We've had a lot thrown at us. A lot of labels. A lot of potential diagnoses. A lot of maybes and what ifs regarding our children.
And yet, the reality is this. These are the same beautiful children we've always had. The ones that God gave us. Created in his image. Cherished by him. Christ died and rose for Mercy, Gilead, Abel, and Pip. Not for mitochondrial depletion, autism spectrum disorder, sensory processing disorder, FPIES, or mild cerebral palsy. Those things, or the possibility of those things, are not who they are.
I still cry a lot. I'm exhausted and confused. I don't know how to be the best mom to them. This is hard! But hope blooms. It blooms when the child who struggles with empathy pats his baby brother and says "it's okay, we're almost home" when he's crying in the car. It blooms when Pip takes a whole three ounces from the bottle. It blooms when Gilead works up the nerve and strength to go down a tunnel slide.
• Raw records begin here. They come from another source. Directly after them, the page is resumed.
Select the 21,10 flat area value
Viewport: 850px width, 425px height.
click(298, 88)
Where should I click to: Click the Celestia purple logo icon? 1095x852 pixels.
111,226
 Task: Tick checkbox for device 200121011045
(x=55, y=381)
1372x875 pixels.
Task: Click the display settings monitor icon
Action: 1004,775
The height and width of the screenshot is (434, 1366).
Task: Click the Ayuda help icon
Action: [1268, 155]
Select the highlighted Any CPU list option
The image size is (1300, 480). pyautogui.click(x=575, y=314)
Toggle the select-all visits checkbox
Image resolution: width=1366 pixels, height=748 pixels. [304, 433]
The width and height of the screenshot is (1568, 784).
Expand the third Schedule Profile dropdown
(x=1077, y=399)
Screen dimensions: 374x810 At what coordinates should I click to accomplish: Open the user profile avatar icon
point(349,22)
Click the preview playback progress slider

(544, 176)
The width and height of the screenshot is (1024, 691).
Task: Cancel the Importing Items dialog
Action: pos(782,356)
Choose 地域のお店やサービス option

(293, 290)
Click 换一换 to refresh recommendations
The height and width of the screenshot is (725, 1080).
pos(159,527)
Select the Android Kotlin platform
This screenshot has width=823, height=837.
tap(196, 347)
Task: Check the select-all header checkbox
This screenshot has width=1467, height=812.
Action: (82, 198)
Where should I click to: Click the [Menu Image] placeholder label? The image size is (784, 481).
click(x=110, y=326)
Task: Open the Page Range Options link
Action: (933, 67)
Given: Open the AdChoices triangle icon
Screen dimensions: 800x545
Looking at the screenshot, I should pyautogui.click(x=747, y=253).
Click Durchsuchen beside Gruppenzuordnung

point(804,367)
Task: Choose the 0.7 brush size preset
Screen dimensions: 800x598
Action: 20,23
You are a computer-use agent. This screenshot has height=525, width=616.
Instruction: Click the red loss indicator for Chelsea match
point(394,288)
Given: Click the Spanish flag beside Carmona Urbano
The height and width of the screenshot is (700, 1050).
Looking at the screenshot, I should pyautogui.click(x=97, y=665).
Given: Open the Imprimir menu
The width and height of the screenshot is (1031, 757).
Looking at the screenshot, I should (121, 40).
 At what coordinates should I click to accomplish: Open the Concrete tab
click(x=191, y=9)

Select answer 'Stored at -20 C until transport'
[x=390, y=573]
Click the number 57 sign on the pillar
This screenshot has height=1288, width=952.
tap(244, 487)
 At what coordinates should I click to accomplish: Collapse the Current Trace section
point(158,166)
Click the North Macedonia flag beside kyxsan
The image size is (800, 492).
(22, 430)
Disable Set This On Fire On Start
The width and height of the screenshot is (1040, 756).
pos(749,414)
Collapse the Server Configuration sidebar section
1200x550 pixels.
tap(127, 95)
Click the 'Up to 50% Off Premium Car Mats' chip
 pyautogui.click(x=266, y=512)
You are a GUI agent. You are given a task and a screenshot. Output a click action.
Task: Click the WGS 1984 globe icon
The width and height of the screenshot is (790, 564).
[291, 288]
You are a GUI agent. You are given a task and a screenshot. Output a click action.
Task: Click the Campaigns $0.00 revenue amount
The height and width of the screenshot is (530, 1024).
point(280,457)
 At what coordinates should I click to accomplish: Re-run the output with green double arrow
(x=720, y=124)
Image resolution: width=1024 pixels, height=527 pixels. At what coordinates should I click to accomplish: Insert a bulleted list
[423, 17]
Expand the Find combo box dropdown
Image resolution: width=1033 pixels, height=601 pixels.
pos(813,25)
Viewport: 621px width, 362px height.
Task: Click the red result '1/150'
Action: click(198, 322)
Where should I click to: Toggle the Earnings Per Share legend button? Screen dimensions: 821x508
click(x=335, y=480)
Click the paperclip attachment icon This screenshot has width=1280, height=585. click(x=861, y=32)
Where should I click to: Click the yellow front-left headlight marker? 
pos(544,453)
We have been so loved by the body of Christ. Our children know that Jesus loves them. They have no concept that he might not.
So we keep living each day in hope. I administer meds. We go to therapy. Teach bodies to move properly, go to appointments, and teach little people that Jesus loves them. That they are created in the image of God--feeding tubes, motor delays, and all. They are no less a reflection of Him.
|Morning medication ritual.|
And this year we celebrate our hope in the risen Christ. We don't deny that life is hard. It is hard. But Christ is risen, and He is here. He is here. He's alive. And there's so much hope.